Would you print all of the entries exactly, please, but without their pictures?

__Data__
• • •
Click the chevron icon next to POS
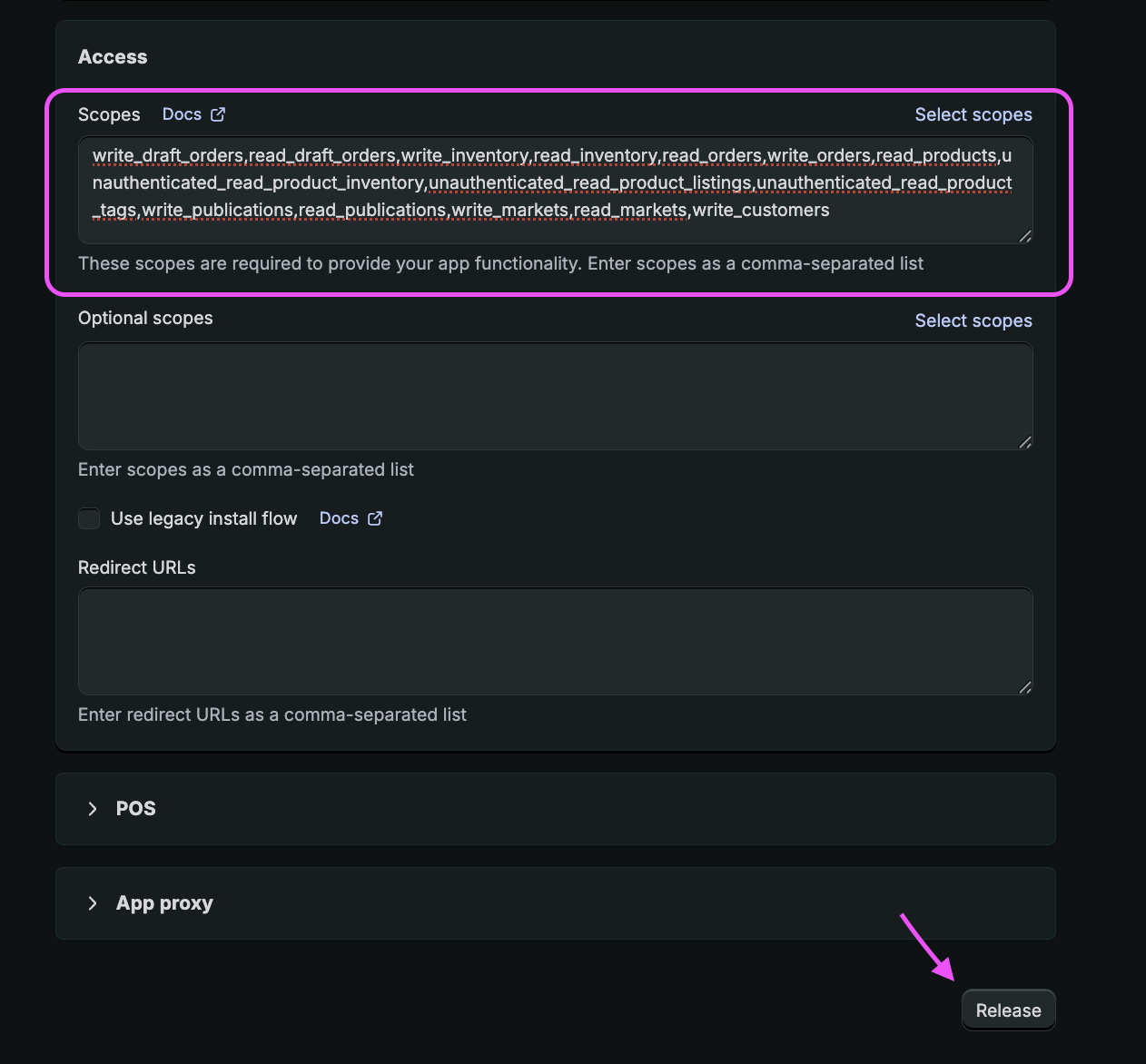This screenshot has width=1146, height=1064. point(92,808)
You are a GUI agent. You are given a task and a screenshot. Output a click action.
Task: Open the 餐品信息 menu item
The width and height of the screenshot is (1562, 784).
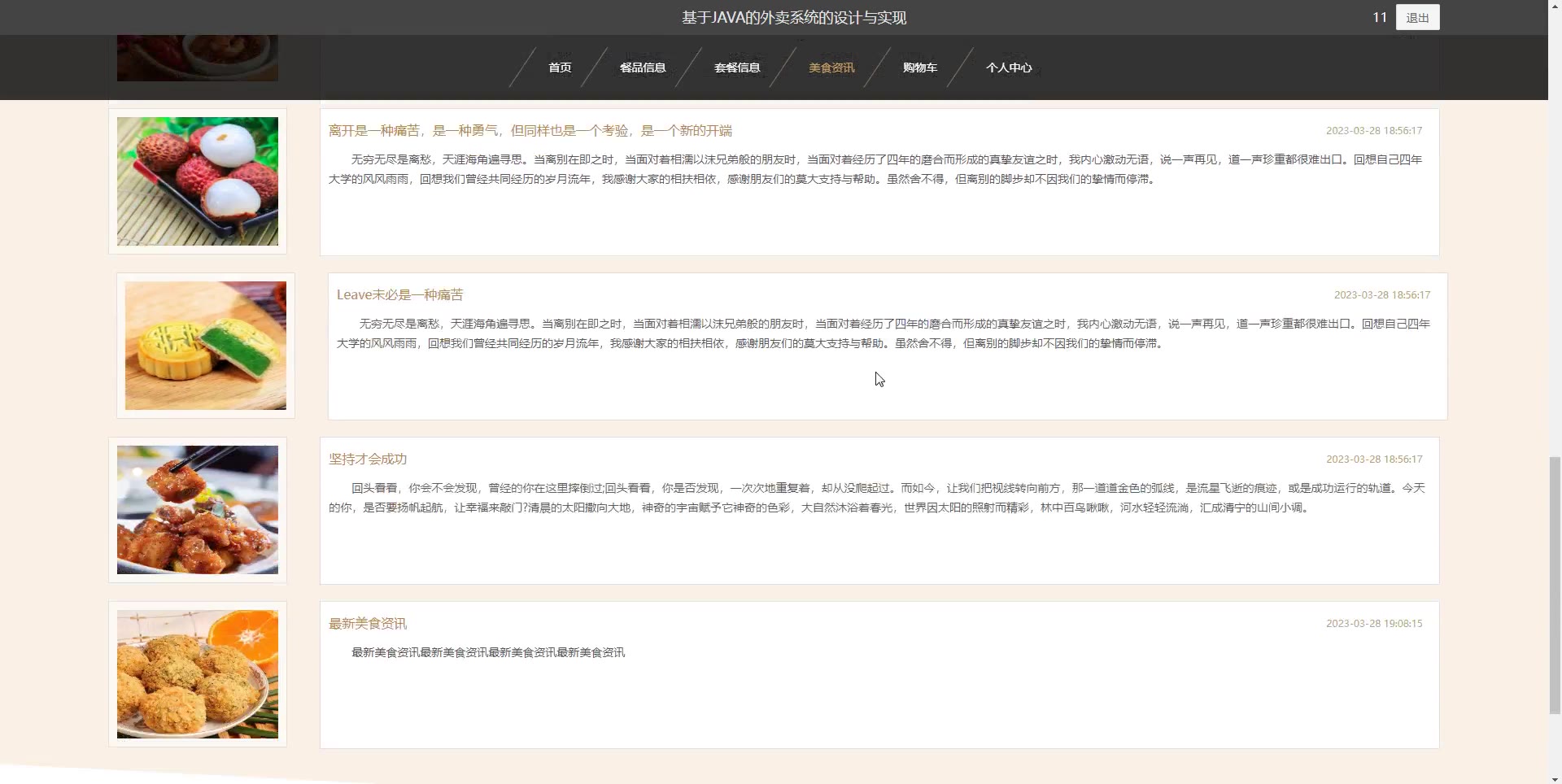coord(643,68)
• • •
__Task response__
Click the chevron icon next to POS
This screenshot has width=1146, height=1064. point(92,808)
You are a GUI agent. You are given a task and a screenshot. Output a click action.
Task: Open the 餐品信息 menu item
The width and height of the screenshot is (1562, 784).
coord(643,68)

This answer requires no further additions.